-- Begin --

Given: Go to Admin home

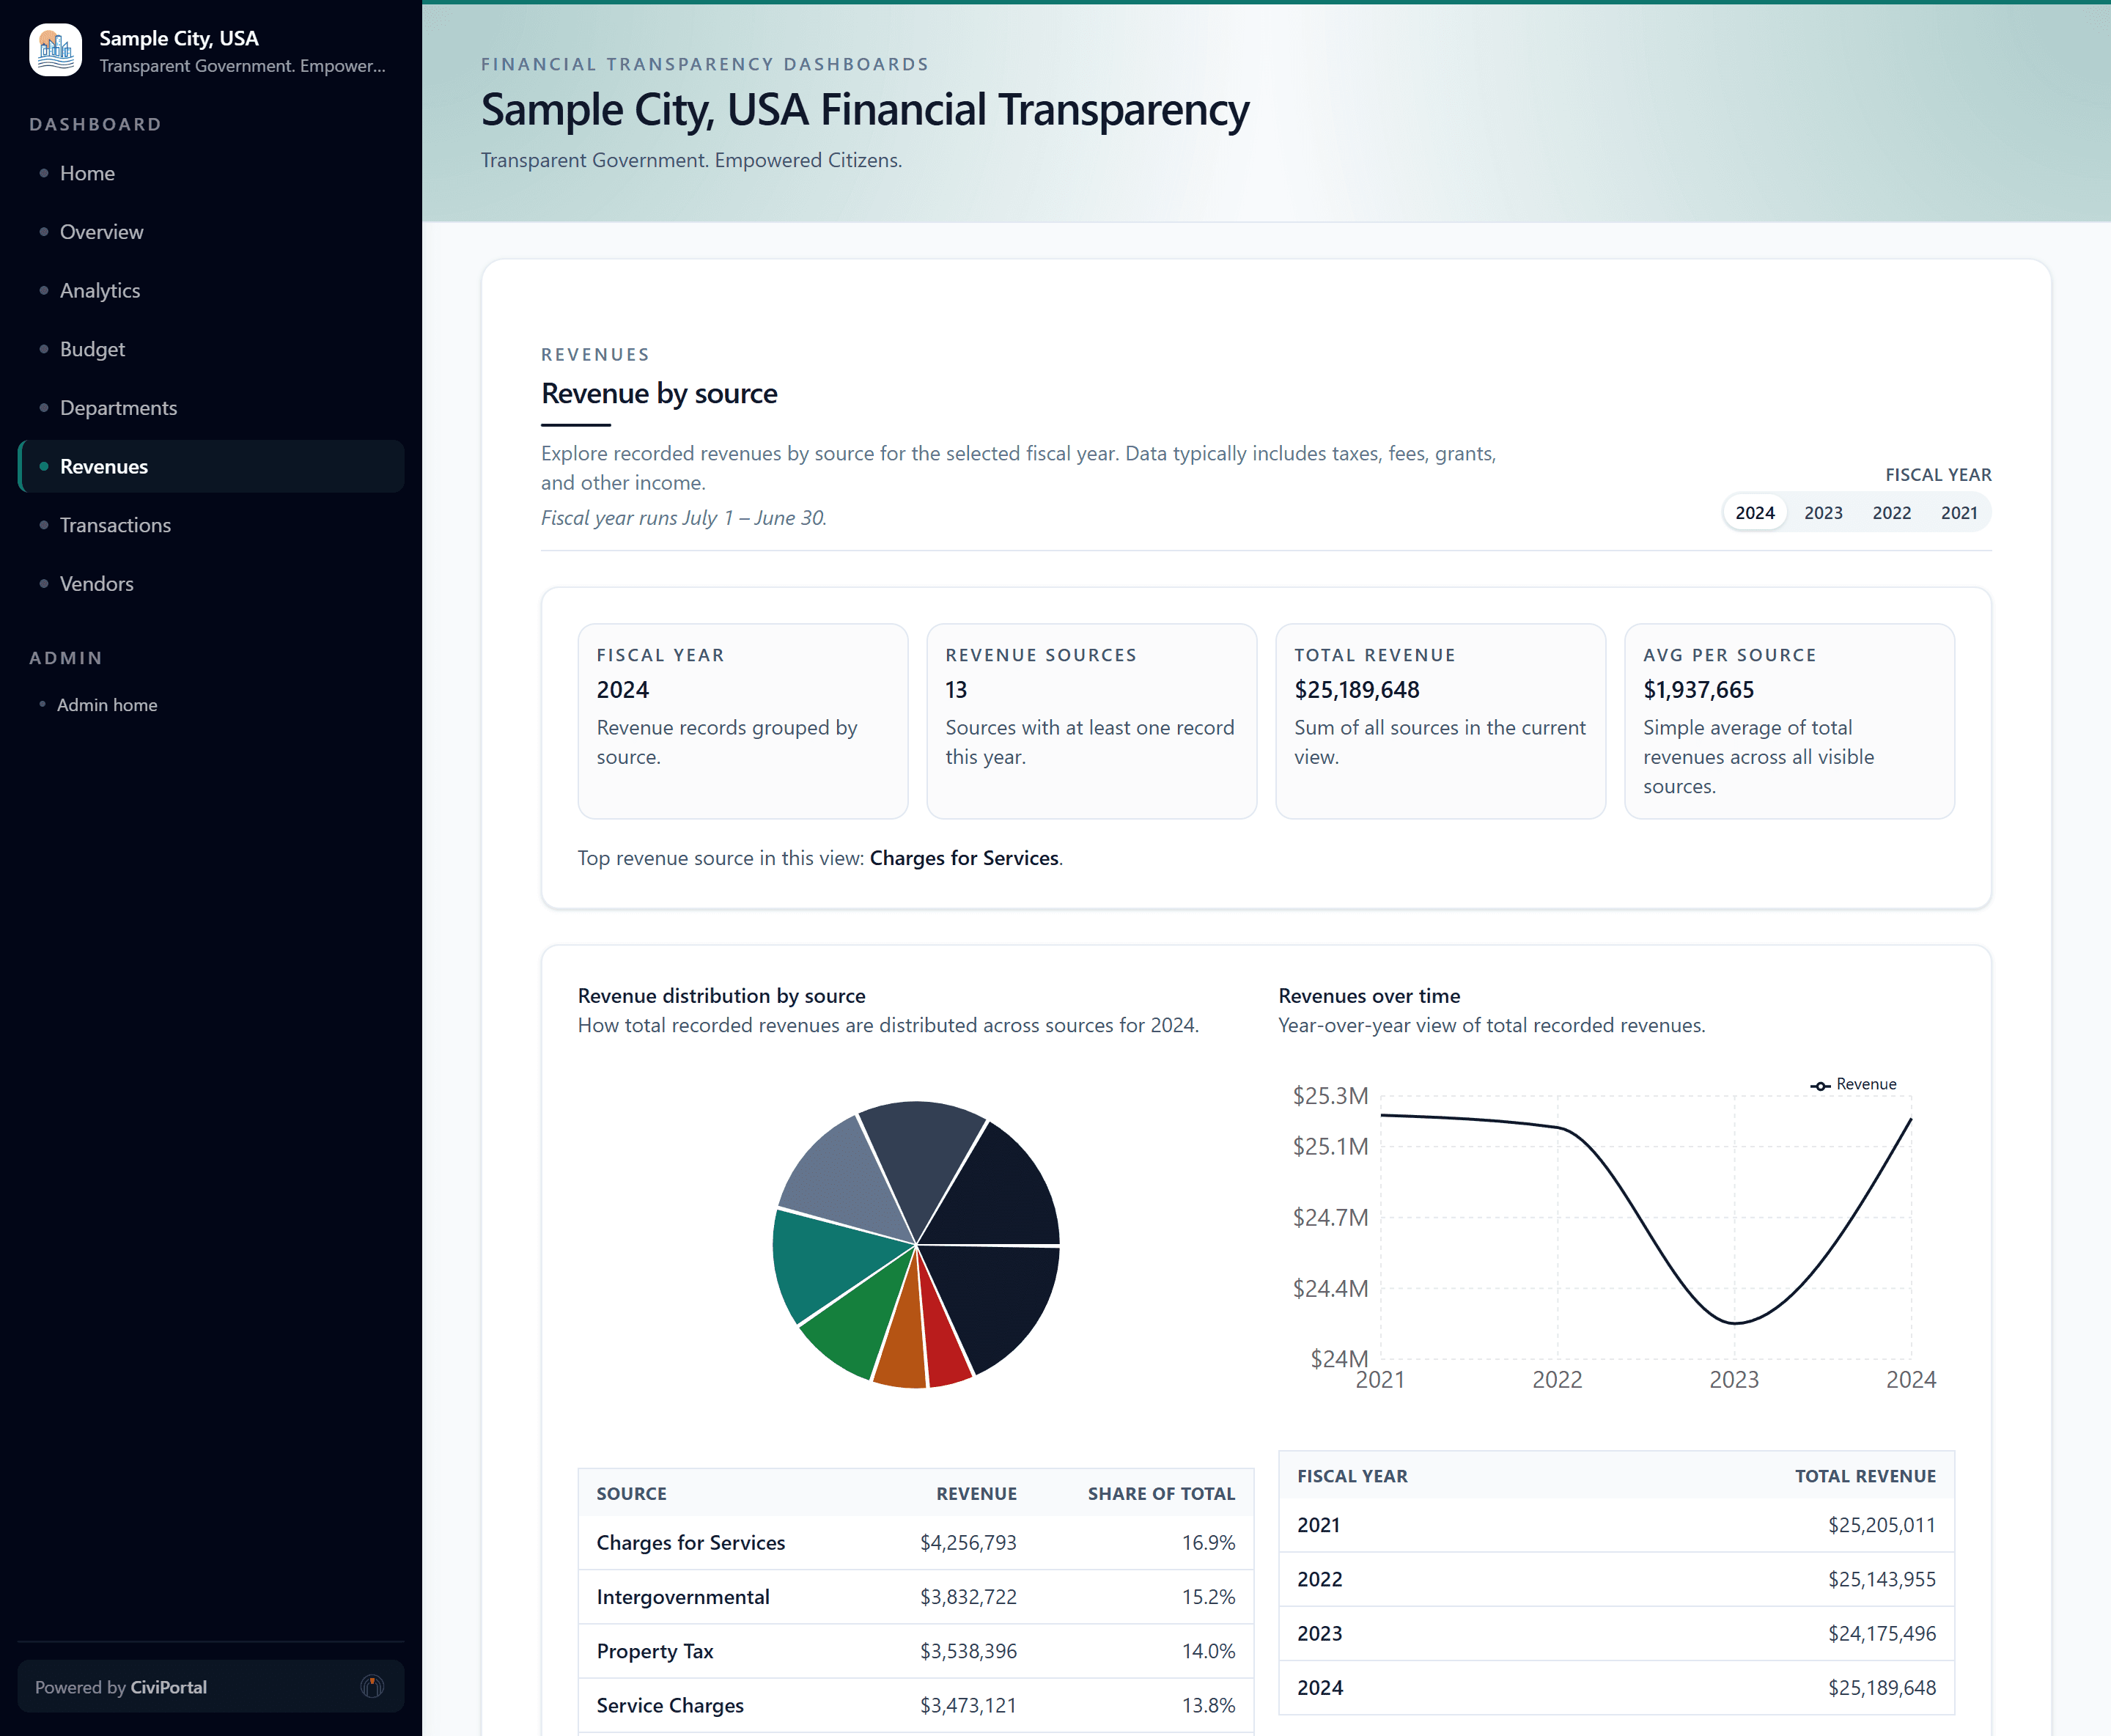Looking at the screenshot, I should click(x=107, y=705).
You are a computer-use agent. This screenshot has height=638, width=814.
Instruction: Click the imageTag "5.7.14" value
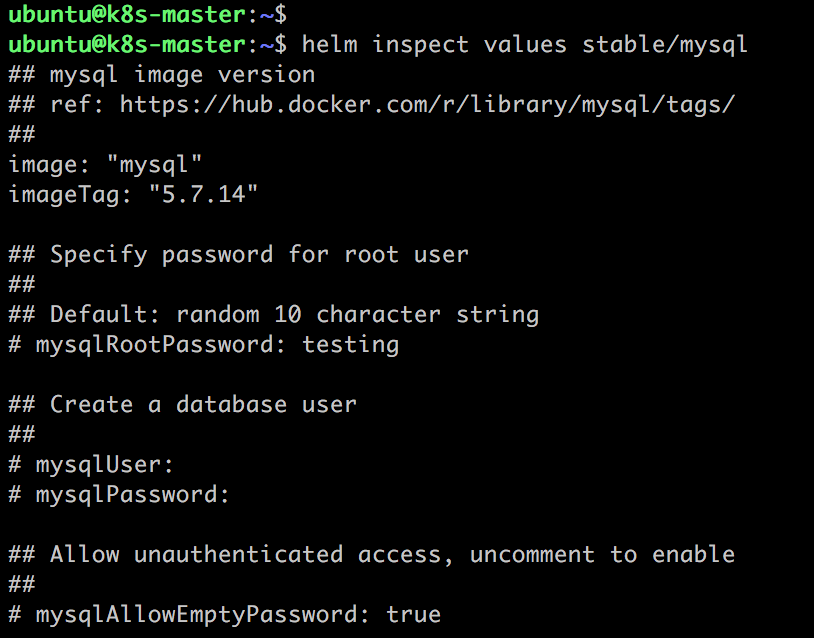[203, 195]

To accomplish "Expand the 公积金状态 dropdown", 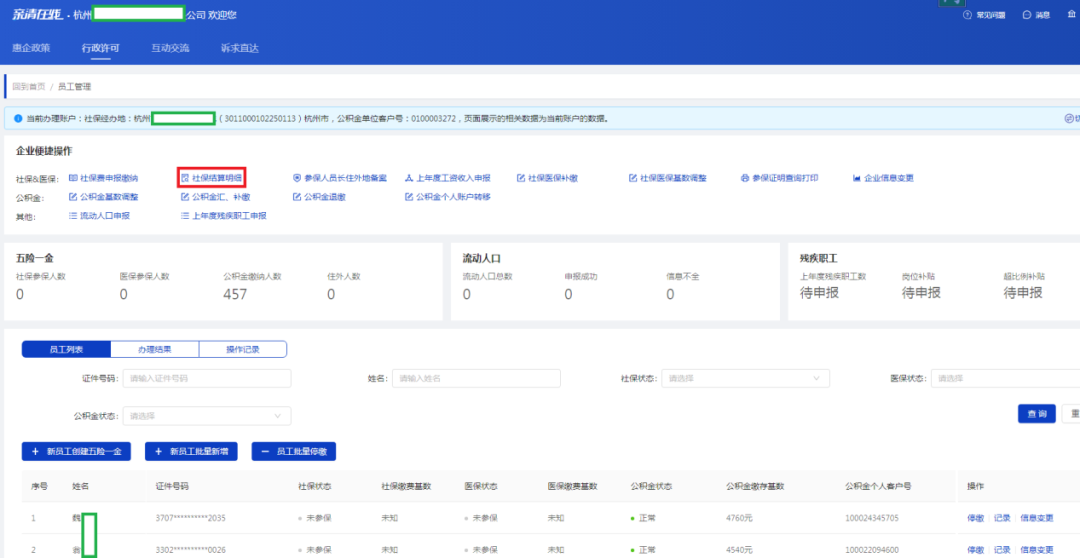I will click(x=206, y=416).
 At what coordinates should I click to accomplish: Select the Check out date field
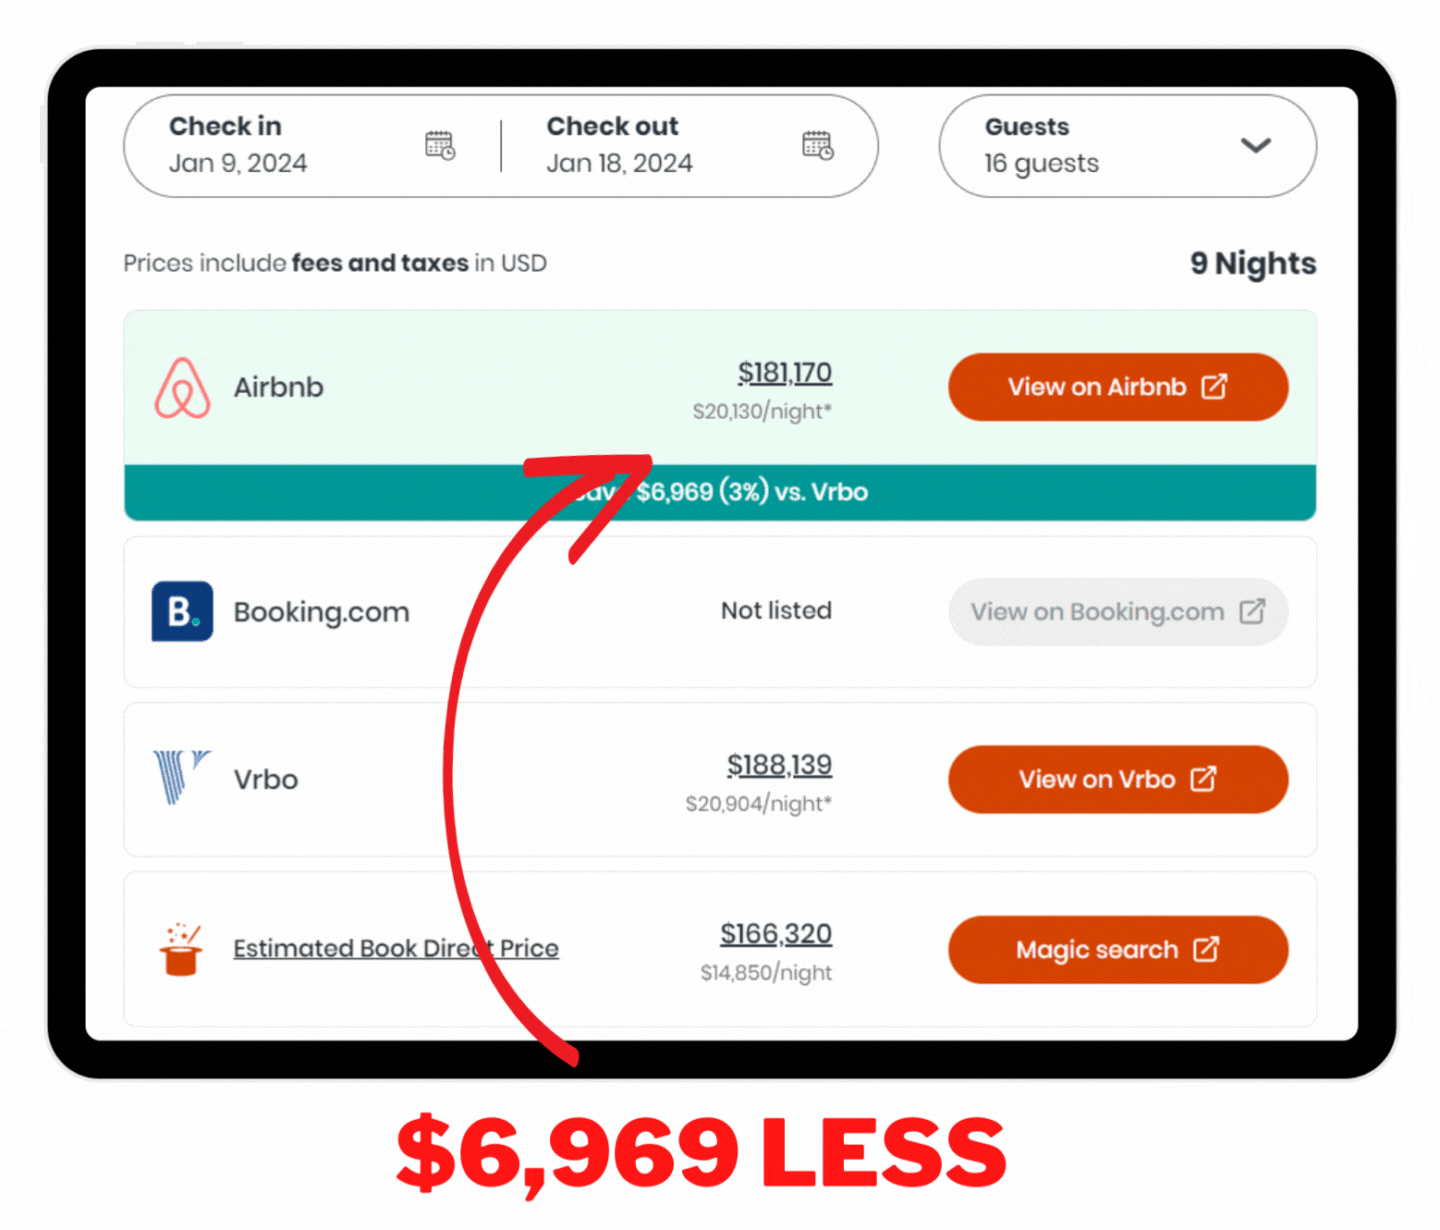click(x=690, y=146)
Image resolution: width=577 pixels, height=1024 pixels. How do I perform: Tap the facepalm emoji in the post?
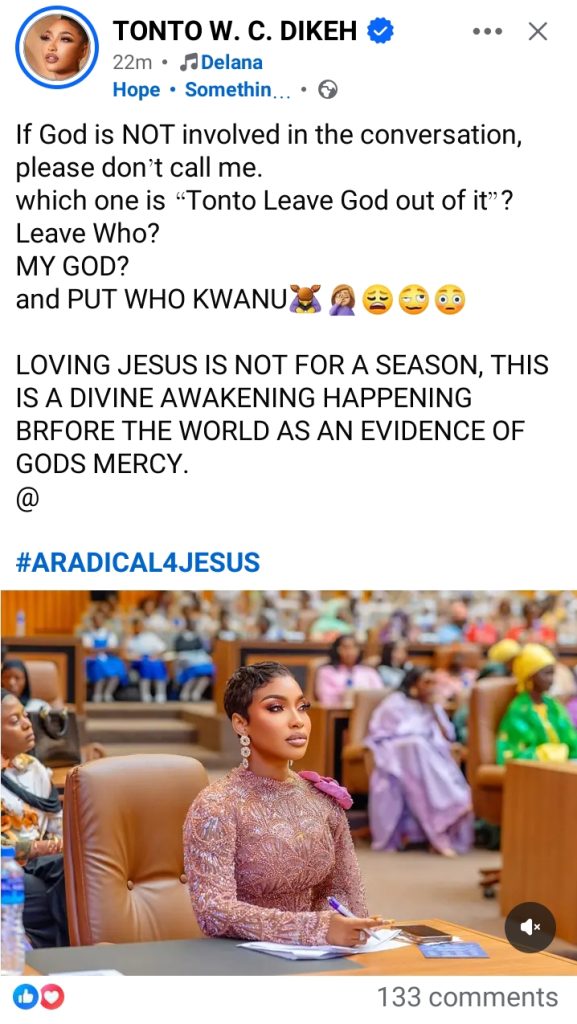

-- End --

# TASK STATEMENT:
Return every line of the data above that contains the word "height".

# EXERCISE RESULT:
You are a computer-use agent. This screenshot has height=638, width=814.
Image resolution: width=577 pixels, height=1024 pixels. How do I perform: Tap the facepalm emoji in the post?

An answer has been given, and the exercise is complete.